**Vos tâches**.
1. Résumez le texte sur Magma en deux phrases.
2. Reprenez le texte sur Magma à la suite de sa dernière phrase et prolongez-le d'un paragraphe.

**Texte fourni**.
::::

Je passe ici très rapidement sur les commentaires qu’on a déjà pu lire sur les réseaux sociaux, partagés entre propos admiratifs et critiques émanant de la part de ceux qui, fidèles à leurs habitudes de commentateurs, savent mieux que le groupe lui-même ce qu’il aurait convenu de jouer, et de quelle manière. La nostalgie n’est pas toujours bonne conseillère et même si la prestation de Magma n’était pas exempte de quelques imperfections – n’oublions pas cette très longue pause contrainte, il me semble indispensable de rappeler deux ou trois choses. Libre à vous de n’être point d’accord d’ailleurs.
Magma a composé l’essentiel de son œuvre dans la première moitié des années 70, soit deux trilogies publiées dans un ordre sui generis et une composition qu’on peut considérer comme un grand final, « Zëss », dont l’ultime version a requis le concours d’un orchestre symphonique. On pourrait en ajouter quelques-unes, de moindre ampleur, mais il n’est pas anormal de penser que tout est là et que dans les années à venir, le groupe s’appuiera avant tout sur son grand répertoire lorsqu’il se produira en public. On peut rêver de cette « nouvelle musique » souvent évoquée par Christian Vander, mais les essentiels présentent un caractère inépuisable et sont la matière première dans laquelle chacun des musiciens plongera pour faire vivre au plus intense chacune des notes. À cet égard, le choix de « MDK » dans l’émission d’Arte semble assez logique dans la mesure où on peut considérer cette composition comme l’hymne de Magma. Il fallait bien choisir, de toutes façons.
Venons-en à l’interprétation maintenant, critiquée par certains. Trop ceci, pas assez cela, y avait qu’à, il aurait fallu… Christian Vander a 73 ans, et même s’il paraît en bonne forme, faisons preuve de réalisme, jamais plus il ne déploiera un jeu apocalyptique comme il le fit aux grandes heures de Magma. Conscient de ses forces et de ses limites (physiques comme vocales), il fait le choix d’une interprétation beaucoup plus souple et surtout beaucoup plus aérienne, en phase avec sa condition, mais en conservant le même engagement. Jamais on ne pourra le suspecter de tricherie, car Christian Vander vit EN musique. Côté technique, pas d’inquiétude, on sait qu’il est et reste l’un des batteurs les plus impressionnants encore en activité, et ça ne date pas d’hier. Tout au plus cette évolution liée à l’âge confère-t-elle à son jeu une dimension moins surhumaine, mais toujours aussi exigeante et précise.

::::

**Données sources**.
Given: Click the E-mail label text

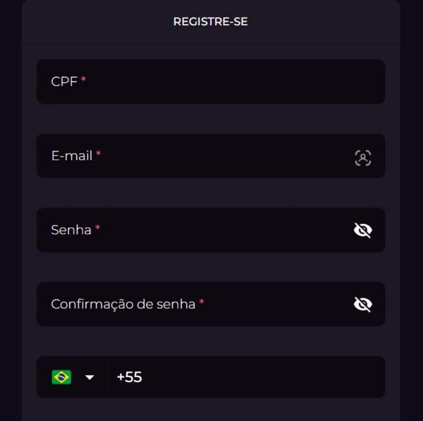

::::

**Résultats attendus**.
1. Magma a composé l'essentiel de son œuvre dans la première moitié des années 70, et l'auteur juge normal de penser que le groupe s'appuiera surtout sur ce grand répertoire en concert, ce qui rend assez logique le choix de « MDK », considéré comme l'hymne du groupe, dans l'émission d'Arte. Face aux critiques sur l'interprétation, il rappelle que Christian Vander, à 73 ans, choisit un jeu plus souple et plus aérien, en phase avec sa condition, tout en conservant le même engagement et une technique toujours exigeante et précise.

2.
Dans ces conditions, il est inutile de regretter le jeu tellurique de Philippe Bussonnet (qui aura été de l’aventure durant près de 25 ans et demeurera un des musiciens essentiels de la planète Kobaïa) à la basse pour mieux déplorer celui de Jimmy Top (fils de Jannick, bien sûr, autre compagnon de route majeur dans l’histoire du groupe). La souplesse de ce dernier, le caractère félin de son attaque des cordes sont sans doute les garants d’une association telle que Vander la désire lui-même. Redisons-le une fois, encore : Magma peut swinguer ! Et s’il s’agit de s’abreuver encore et encore à la surpuissance du Magma d’autrefois pour entrer en vibration, eh bien foin des lamentations nostalgiques et donneuses de leçons, tournons-nous vers la discographie live qui est abondante et documente parfaitement le caractère exceptionnel de ce long chemin : Magma Live (1975), les soirées Retrospëktïw à l'Olympia (1980), la trilogie Theusz Hamtaak pour la première fois réunie au Trianon (2000), les concerts Mythes et Légendes au Triton retraçant toute l’histoire (2005), la trilogie Ëmëhntëhtt-Ré jouée dans son intégralité au Triton (2014). De quoi se plaint-on ?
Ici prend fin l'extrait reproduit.